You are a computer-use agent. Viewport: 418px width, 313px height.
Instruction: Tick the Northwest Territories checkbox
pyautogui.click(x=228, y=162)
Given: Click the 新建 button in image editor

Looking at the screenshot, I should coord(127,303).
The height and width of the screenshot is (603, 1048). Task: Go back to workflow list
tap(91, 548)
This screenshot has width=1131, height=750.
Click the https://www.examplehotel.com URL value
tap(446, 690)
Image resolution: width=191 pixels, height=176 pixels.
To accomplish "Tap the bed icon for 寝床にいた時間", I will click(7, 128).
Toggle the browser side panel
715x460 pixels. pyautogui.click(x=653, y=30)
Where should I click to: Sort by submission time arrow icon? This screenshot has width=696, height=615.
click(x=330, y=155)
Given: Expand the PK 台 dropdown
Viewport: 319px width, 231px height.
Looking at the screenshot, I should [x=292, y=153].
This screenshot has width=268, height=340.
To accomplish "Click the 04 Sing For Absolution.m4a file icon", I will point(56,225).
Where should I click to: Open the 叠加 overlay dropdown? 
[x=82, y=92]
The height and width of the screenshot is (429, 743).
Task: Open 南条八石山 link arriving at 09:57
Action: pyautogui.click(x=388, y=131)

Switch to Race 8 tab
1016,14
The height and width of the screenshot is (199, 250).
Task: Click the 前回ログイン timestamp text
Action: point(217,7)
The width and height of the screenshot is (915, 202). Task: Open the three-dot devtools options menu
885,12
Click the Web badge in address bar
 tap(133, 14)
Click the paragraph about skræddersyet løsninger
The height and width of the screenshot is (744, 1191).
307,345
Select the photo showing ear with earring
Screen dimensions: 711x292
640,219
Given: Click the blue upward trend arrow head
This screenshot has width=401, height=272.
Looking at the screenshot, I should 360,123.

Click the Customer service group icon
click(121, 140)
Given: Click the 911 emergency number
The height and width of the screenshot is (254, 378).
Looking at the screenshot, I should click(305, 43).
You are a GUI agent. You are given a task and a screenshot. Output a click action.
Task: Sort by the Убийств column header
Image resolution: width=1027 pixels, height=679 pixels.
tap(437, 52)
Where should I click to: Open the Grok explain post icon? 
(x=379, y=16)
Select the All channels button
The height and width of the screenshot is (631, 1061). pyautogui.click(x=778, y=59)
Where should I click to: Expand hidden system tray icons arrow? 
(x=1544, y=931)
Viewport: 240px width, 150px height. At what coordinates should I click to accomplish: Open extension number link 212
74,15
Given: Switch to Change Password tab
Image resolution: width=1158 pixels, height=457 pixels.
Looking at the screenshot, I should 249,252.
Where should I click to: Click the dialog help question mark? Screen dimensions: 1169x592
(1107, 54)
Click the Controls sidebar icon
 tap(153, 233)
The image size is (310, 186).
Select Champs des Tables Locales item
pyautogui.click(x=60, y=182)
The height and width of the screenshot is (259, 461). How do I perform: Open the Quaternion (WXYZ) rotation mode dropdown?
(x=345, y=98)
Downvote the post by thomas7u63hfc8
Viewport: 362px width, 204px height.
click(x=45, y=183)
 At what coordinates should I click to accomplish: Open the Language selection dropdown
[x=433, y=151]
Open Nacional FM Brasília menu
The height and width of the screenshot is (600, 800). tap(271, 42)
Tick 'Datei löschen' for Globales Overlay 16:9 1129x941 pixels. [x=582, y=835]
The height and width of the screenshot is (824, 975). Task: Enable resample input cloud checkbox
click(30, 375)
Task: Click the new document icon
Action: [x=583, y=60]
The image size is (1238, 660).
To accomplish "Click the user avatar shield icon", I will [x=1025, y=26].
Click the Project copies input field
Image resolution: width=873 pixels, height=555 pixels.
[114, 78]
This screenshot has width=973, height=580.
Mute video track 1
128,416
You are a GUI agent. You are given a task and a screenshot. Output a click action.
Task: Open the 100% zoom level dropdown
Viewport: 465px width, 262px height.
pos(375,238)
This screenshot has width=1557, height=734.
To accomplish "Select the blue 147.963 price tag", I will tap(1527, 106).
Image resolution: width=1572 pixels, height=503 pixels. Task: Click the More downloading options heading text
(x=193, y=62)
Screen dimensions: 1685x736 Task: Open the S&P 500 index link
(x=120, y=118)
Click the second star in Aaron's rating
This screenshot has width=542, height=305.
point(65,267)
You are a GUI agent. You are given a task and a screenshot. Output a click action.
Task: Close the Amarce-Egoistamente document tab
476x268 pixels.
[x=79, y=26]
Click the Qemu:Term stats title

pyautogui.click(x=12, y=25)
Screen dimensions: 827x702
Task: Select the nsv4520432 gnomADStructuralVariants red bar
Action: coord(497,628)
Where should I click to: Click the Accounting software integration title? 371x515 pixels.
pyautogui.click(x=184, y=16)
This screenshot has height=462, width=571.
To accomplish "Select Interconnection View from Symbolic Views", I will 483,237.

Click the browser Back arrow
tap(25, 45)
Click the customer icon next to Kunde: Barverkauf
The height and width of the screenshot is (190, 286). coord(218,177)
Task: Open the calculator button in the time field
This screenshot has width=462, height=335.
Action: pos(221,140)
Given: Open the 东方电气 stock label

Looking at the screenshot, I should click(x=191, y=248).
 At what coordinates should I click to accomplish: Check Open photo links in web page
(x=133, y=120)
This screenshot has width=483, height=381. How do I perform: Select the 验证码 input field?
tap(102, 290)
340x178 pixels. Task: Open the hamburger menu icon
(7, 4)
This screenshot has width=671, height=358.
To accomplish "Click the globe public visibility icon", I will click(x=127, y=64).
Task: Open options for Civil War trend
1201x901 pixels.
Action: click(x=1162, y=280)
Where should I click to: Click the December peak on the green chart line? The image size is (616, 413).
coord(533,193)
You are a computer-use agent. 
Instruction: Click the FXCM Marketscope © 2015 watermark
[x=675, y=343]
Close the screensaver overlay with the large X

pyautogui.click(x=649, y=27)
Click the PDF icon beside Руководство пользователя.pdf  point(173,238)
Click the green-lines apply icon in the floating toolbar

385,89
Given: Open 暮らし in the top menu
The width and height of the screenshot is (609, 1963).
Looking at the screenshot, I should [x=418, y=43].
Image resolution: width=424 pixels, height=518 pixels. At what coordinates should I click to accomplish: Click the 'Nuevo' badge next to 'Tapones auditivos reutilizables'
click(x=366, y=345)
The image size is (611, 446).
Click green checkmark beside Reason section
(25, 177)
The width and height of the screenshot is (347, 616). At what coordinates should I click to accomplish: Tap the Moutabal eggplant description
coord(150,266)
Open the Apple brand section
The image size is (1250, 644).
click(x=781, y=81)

§ §

▶ [How to complete this task] From the material above, set down exactly the lines starting at the one with "This screenshot has width=462, height=335." and ending at the one with "This screenshot has width=671, height=358.", end lines included.

▶ [Response to the task]
This screenshot has width=462, height=335.
Action: pos(221,140)
Given: Open the 东方电气 stock label

Looking at the screenshot, I should click(x=191, y=248).
 At what coordinates should I click to accomplish: Check Open photo links in web page
(x=133, y=120)
This screenshot has width=483, height=381. How do I perform: Select the 验证码 input field?
tap(102, 290)
340x178 pixels. Task: Open the hamburger menu icon
(7, 4)
This screenshot has width=671, height=358.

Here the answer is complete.